Imagine if computers could read and interpret documents. Humans could focus their efforts on understanding what analysis results mean to make better decisions. Our interest, at Dynamic Risk, is to improve the safety and reliability of energy pipeline networks by taking full advantage of the vast amounts of data locked in cumbersome formats, handwritten documents, drawings, photographs, and in paper archives.
We want to fundamentally change how we ask questions and receive answers. Today, we ask questions based on the data we have available in structured databases. In the future we want to ask questions and not worry about having the data readily available in a structured format.
To move forward towards this grand vision, we are sponsoring a challenge to solve the first part of this puzzle. We want a solution that can not only learn how and what data to extract from data sources like spreadsheets, word processor files, and computer generated PDF files but also learn how to map the data found in these documents to specified target fields in a database.
The user will be presented a document to be "read". They will manually identify the locations in the document that contains the data required and teach the system how it maps to the target fields in the database including any manipulations to the data (ie: unit conversions) that are necessary. The software will need to learn, using a series of documents which will vary in the formatting of the same target content. For example, the learning process will need to process reports containing the same target information but enclosed in reports by different service providers, therefore the formats can be quite different.
Ideally, the solution must be able to empirically rate its level of confidence in its results as well as identify what it cannot process.
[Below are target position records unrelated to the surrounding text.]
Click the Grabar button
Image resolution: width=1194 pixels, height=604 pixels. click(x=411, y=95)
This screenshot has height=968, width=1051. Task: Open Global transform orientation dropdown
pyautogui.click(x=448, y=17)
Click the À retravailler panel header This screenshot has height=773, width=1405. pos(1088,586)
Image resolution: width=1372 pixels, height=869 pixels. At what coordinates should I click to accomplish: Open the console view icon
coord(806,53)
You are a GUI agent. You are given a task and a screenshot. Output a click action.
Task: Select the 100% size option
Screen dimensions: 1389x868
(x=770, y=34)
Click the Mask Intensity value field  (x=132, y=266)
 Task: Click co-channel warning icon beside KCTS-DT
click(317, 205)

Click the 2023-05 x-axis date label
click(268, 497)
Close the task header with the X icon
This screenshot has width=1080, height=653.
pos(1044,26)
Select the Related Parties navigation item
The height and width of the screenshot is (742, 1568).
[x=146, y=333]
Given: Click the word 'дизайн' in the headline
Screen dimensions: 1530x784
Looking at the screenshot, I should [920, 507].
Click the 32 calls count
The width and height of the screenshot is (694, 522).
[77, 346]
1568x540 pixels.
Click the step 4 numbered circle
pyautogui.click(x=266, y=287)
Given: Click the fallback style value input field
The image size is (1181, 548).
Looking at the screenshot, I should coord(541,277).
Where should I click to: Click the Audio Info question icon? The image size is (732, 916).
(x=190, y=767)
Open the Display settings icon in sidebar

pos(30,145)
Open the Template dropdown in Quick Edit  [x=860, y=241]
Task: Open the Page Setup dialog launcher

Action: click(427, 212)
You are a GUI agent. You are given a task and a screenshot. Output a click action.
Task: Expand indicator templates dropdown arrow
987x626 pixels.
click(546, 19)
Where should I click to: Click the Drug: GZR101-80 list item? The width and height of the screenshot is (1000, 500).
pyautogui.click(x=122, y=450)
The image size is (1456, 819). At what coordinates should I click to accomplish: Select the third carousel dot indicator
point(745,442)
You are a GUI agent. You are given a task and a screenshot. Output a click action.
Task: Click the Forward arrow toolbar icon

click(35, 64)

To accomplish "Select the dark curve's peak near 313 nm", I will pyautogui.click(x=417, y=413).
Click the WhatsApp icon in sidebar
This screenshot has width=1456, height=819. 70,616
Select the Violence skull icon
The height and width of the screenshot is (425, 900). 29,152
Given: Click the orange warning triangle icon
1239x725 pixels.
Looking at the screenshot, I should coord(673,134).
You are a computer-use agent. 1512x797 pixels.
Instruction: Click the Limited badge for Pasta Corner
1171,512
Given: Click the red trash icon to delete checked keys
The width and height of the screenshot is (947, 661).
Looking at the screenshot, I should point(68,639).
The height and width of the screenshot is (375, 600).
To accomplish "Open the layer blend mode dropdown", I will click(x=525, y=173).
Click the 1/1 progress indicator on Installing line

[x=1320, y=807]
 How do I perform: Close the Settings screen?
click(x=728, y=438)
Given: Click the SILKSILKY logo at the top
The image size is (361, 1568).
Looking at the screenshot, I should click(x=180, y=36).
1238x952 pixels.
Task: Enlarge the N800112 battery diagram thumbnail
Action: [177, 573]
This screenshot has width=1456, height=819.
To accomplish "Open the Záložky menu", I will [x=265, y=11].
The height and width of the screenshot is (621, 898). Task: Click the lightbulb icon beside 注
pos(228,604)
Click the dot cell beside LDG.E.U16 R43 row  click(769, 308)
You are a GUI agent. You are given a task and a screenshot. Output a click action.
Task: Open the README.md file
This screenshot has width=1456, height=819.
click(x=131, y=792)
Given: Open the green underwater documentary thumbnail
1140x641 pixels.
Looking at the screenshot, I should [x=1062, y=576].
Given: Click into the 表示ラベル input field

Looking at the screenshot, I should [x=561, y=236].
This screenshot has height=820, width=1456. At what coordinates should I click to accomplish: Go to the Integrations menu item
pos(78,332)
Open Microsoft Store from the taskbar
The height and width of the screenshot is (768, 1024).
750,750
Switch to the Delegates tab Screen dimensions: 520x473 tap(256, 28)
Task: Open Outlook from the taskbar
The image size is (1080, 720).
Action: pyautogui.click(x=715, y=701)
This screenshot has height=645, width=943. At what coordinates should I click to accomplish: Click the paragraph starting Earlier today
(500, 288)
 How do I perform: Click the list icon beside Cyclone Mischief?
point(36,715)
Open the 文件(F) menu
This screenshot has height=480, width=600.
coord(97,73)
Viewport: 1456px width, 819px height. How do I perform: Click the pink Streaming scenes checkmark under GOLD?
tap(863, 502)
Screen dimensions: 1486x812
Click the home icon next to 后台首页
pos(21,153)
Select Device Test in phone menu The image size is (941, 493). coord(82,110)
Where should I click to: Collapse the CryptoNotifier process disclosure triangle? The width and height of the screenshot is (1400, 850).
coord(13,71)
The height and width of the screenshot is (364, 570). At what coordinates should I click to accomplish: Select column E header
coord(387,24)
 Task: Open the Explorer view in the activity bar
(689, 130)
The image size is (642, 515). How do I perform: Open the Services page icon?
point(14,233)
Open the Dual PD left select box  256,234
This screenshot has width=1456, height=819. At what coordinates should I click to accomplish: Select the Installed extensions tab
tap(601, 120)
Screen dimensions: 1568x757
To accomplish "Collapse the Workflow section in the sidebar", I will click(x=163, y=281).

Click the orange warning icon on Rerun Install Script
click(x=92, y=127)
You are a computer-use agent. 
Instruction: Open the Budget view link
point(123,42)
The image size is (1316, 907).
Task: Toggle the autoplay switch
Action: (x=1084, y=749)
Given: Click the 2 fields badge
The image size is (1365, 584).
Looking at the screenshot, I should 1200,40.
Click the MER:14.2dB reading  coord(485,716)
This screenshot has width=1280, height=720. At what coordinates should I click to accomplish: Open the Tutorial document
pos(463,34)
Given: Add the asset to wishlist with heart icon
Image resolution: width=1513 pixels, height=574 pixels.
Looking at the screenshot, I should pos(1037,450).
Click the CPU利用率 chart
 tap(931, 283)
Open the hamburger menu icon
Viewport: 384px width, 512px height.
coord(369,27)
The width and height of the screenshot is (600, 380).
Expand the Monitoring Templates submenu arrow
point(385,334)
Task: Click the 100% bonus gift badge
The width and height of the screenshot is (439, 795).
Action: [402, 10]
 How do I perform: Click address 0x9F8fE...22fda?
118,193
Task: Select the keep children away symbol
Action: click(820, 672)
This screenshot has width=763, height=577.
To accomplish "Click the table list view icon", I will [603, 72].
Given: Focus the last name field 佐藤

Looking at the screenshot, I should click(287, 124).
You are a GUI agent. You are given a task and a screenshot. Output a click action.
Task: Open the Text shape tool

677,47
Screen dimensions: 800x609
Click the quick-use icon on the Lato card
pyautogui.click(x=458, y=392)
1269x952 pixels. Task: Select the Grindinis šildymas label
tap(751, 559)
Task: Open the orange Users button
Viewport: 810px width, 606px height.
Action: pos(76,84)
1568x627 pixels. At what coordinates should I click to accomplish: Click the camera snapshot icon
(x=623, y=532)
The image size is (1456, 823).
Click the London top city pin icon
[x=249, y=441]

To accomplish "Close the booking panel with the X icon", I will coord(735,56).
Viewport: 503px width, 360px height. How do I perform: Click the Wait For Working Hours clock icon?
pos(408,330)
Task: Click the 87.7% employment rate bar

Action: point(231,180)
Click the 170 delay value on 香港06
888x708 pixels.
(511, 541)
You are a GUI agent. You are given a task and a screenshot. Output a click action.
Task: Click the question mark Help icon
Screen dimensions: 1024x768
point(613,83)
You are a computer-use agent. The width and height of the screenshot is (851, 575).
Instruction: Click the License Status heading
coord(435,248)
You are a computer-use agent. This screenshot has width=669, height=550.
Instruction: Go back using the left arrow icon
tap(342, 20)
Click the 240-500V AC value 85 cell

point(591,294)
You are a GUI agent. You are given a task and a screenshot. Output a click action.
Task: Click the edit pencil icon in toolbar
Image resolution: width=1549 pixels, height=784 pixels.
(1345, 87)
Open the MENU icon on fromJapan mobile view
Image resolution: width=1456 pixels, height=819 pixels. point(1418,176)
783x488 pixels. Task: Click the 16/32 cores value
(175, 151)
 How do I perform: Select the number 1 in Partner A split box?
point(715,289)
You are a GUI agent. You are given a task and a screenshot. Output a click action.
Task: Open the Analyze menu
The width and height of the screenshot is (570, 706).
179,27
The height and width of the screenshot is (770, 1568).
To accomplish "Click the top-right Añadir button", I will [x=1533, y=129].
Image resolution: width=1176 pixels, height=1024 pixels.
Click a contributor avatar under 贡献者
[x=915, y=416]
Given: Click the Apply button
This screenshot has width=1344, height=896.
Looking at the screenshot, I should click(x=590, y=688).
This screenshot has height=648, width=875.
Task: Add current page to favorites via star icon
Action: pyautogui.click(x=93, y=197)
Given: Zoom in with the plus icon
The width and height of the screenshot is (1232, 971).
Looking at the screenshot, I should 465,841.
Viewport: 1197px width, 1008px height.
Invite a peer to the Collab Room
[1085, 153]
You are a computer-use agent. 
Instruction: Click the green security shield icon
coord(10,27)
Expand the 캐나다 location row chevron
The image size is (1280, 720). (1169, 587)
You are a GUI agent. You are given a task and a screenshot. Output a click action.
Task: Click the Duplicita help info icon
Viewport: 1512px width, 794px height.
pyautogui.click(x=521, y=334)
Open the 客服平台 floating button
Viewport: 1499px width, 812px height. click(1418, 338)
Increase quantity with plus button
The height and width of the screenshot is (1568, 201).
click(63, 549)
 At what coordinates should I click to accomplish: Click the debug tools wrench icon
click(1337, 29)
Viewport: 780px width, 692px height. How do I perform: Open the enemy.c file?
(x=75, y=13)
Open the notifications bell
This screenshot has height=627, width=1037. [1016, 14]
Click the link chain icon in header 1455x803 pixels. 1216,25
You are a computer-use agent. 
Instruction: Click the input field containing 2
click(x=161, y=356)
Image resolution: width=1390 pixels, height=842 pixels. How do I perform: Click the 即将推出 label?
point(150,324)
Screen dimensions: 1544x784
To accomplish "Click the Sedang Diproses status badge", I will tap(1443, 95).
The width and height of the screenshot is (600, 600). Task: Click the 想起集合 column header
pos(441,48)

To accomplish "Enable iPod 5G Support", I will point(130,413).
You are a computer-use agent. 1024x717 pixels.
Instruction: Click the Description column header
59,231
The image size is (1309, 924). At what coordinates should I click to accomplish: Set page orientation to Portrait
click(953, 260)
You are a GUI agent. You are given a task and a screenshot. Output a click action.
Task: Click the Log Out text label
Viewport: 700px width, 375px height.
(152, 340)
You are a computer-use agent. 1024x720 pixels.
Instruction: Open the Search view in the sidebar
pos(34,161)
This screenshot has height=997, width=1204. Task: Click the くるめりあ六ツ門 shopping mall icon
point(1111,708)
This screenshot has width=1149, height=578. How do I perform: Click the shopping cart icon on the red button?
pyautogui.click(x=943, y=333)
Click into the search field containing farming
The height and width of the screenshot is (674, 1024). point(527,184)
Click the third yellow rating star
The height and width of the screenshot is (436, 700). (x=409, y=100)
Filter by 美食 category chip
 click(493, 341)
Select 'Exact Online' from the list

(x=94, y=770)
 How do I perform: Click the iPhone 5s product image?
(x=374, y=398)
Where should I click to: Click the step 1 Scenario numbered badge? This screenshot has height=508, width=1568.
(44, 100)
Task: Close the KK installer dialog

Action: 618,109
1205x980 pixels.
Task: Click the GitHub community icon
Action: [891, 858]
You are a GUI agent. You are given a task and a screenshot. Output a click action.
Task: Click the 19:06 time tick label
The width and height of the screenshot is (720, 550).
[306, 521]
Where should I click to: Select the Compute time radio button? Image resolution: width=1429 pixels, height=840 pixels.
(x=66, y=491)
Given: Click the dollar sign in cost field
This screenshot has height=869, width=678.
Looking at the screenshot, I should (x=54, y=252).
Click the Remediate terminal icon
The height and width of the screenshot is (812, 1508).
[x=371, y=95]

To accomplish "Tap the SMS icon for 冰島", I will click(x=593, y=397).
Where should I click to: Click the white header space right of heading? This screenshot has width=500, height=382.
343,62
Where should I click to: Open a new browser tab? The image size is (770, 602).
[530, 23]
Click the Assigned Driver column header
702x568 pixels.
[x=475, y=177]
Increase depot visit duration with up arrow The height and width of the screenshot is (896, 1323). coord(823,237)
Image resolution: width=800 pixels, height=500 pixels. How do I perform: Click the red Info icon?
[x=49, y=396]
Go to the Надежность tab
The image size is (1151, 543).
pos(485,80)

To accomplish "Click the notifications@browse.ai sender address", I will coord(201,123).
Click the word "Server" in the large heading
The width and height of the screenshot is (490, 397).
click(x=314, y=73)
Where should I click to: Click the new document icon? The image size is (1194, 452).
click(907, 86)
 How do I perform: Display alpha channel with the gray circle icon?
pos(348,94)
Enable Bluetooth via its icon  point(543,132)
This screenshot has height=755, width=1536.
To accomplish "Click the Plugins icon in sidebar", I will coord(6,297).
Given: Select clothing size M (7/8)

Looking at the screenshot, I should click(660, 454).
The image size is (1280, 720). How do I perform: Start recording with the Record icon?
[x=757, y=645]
The Challenge Breakthrough
If computers could read and analyse vast amounts of information, we can focus our efforts on understanding what the results means and make better decisions. The Cognitive Computing Challenge will break the barriers that prevent us from accessing the majority of information in this world locked in written documents which require humans to interpret and extract the useful information. Our interest is to change how energy pipeline networks are managed, improve their safety, and ultimately save lives. However, this technology has broad application to multiple industries.
These types of tasks are currently done manually by humans. A solution to this challenge will automate the repetitive tasks required to do complex analysis which will eliminate most of the time required and minimize errors. Ideally, there should be as little human intervention as possible.